Comment by danilor

Comment by danilor a day ago

22 replies

I appreciate this as someone learning lisp for the first time!

While I'm here I'll ask: does anybody have a recommendation for resources on learning lisp that focus on how the interpreter/compiler works? Here's what I tried so far: 1) Started Practical Common Lisp, but I found it lacking in the specifics. Then I 2) tried going to the specification but that was way too much. Then I 3) tried Common Lisp The Language and, while I liked the precise definitions a lot, it was a lot to keep in mind at the same time as learning the fundamentals. Right now I'm 4) back at Practical Common Lisp, skipping most of the text and reading surrounding paragraphs whenever if I find a piece of code I don't understand.

I wanted something that will not explain the standard library; I'd rather read the documentation for that.
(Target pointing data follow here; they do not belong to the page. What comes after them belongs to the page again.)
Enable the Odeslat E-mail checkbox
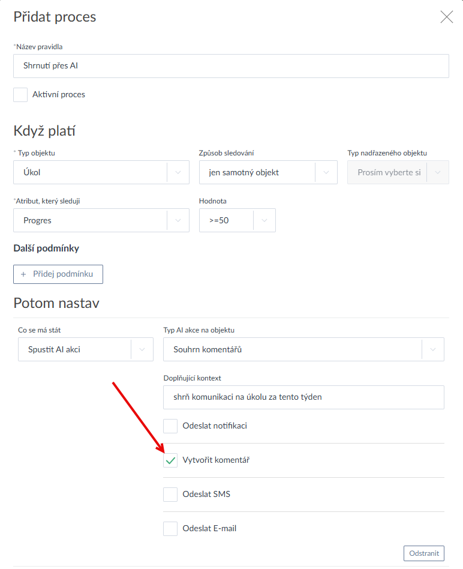Screen dimensions: 463x569 pyautogui.click(x=171, y=529)
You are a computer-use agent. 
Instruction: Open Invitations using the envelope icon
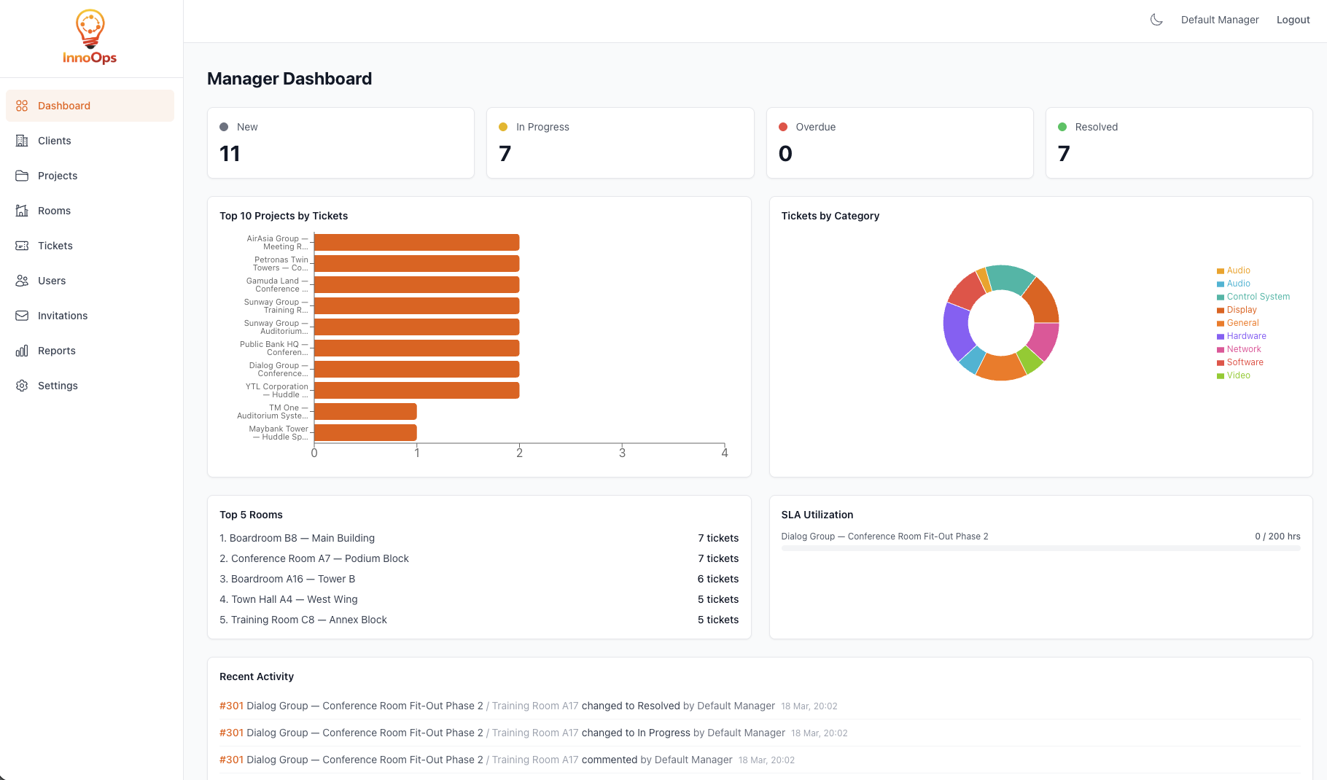22,315
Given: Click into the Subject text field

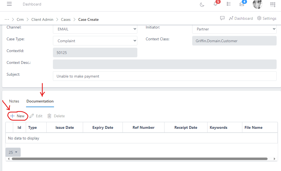Looking at the screenshot, I should pos(164,76).
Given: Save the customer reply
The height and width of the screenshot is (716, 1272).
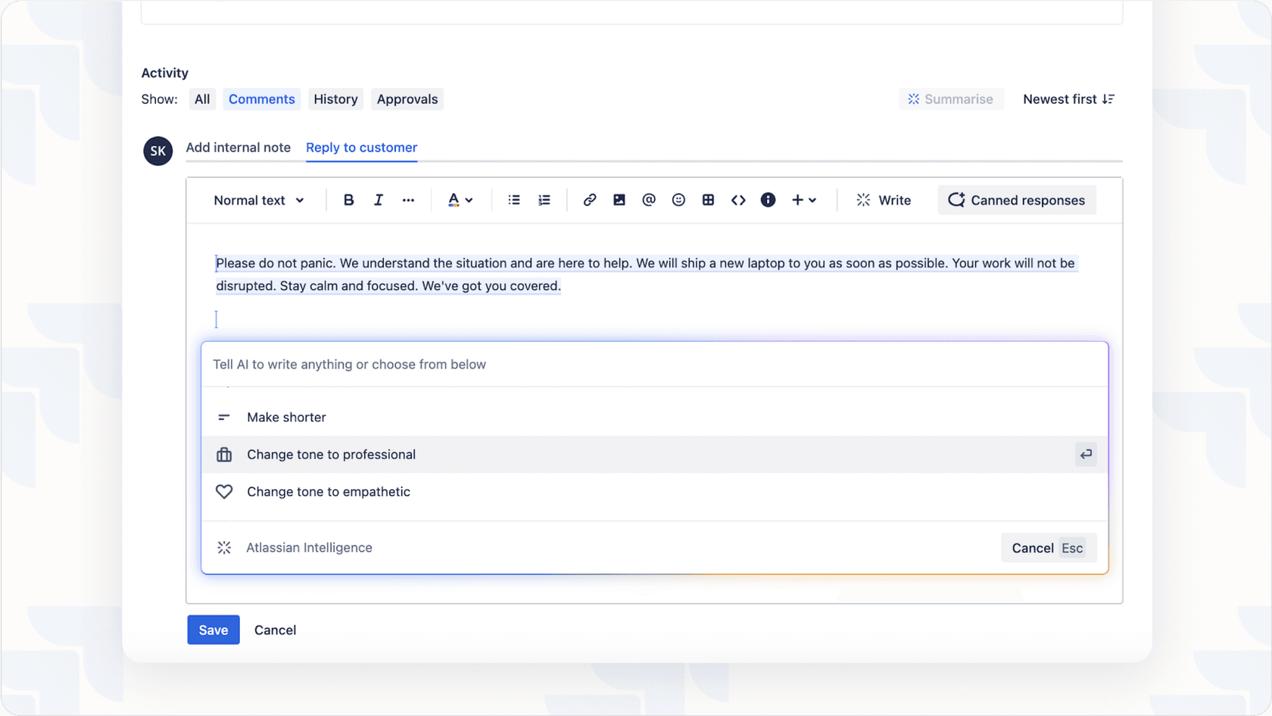Looking at the screenshot, I should tap(213, 630).
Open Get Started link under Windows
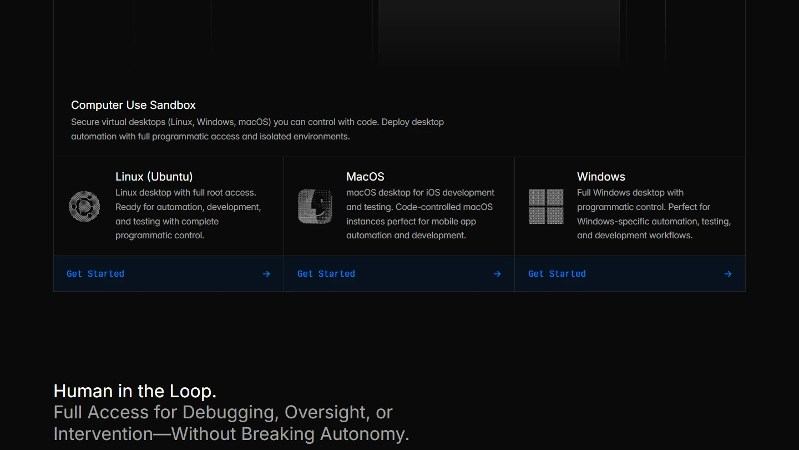Viewport: 799px width, 450px height. tap(557, 274)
I wanted to know more precisely what happens throughout the program's life: Like, is behavior when running a script in "interpreter" mode guaranteed to be the same as when running in "native compiled code"? At what point does the compiler create an intermediate representation? Why does SBCL not use LLVM? At what point are #-starting words(read macros?) evaluated and how is that different from interpreting to compiling. How do I control the amount of optimization the compiler will do? Will the interpreter ever try to optimize? Is garbage collection implementation-defined? How will implementations change in behavior?

mikelevins a day ago

The essence of Common Lisp (and other Lisps) is the metacircular evaluator from John McCarthy's Lisp 1.5 Manual:

https://michaelnielsen.org/ddi/wp-content/uploads/2012/04/Li...
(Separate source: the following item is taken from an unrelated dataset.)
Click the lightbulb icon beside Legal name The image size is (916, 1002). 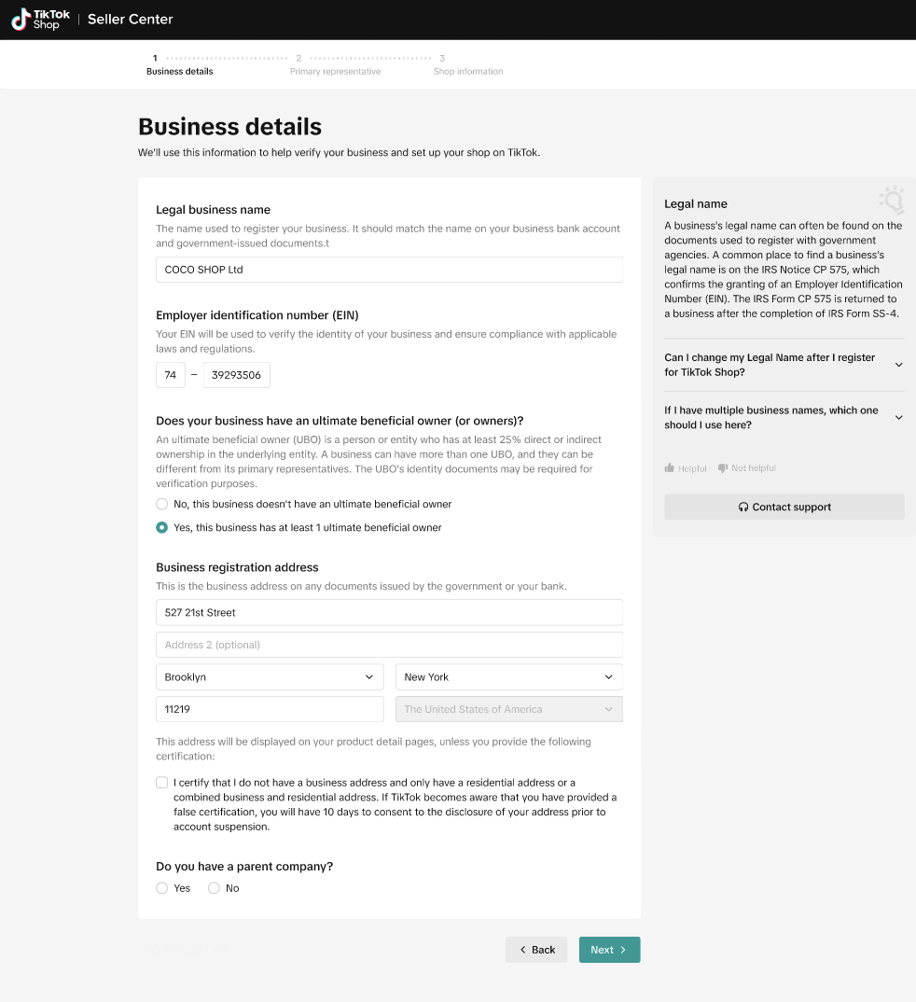click(x=892, y=200)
This is the half-page of code that Alan Kay famously described as "the Maxwell's equations of software."

Common Lisp and MACLISP before it and Lisp 1.5 before that worked by providing a running program that implements the functions given in that half page and applies them and their effects iteratively to their own environment.

In other words, the basic model is that Lisp is a running program that you modify interactively by feeding expressions to it one after another.
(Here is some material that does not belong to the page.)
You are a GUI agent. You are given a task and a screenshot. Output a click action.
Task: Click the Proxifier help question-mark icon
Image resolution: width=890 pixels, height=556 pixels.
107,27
Common Lisp's model still works like that: when you give it a source file it reads one expression after another from the file, evaluating the expressions as it goes, and altering the running environment to reflect any changes that they make, such as adding new definitions, updating data structures, and so on.

The Lisp reads the next well-formed expression, converting it into Lisp data structures. It then evaluates the resulting data structure, yielding some number of values and updating the environment at the same time. (In Common Lisp even pure functions have side effects if evaluated by the read-eval-print loop because the standard defines a globally-accessible variable named * that contains the value returned by the most recently-evaluated expression).

Common Lisp's design reflects this basic model, and much of its standard library is concerned with making it convenient to work this way. The ANSI standard likewise reflects this basic model of computation, including features specifically designed to support this style of interactive programming.

The process of evaluation allows, but does not require, compilation. Common Lisp interpreters (usually called "evaluators") do exist, but most practical implementations provide compilers that compile each expression in order to evaluate it. Some implementations are "compiler only": that is, every expression is always compiled in order to be evaluated, whether it's in a source file or typed at a repl prompt.

To answer some of your specific questions more directly:

> is behavior when running a script in "interpreter" mode guaranteed to > be the same as when running in "native compiled code"?

"Guaranteed" is a strong word. ANSI specifies the behavior, and it's generally the same whether code is interpreted or compiled. That may be hard to achieve for some expressions, but if you find an example of different behavior, that's most likely a bug in ANSI compliance.

(I should allow for the possibility that the ANSI spec has some corner somewhere that allows for a difference, but I can't think of any off the top of my head. Of course, the spec is large and my memory is imperfect.)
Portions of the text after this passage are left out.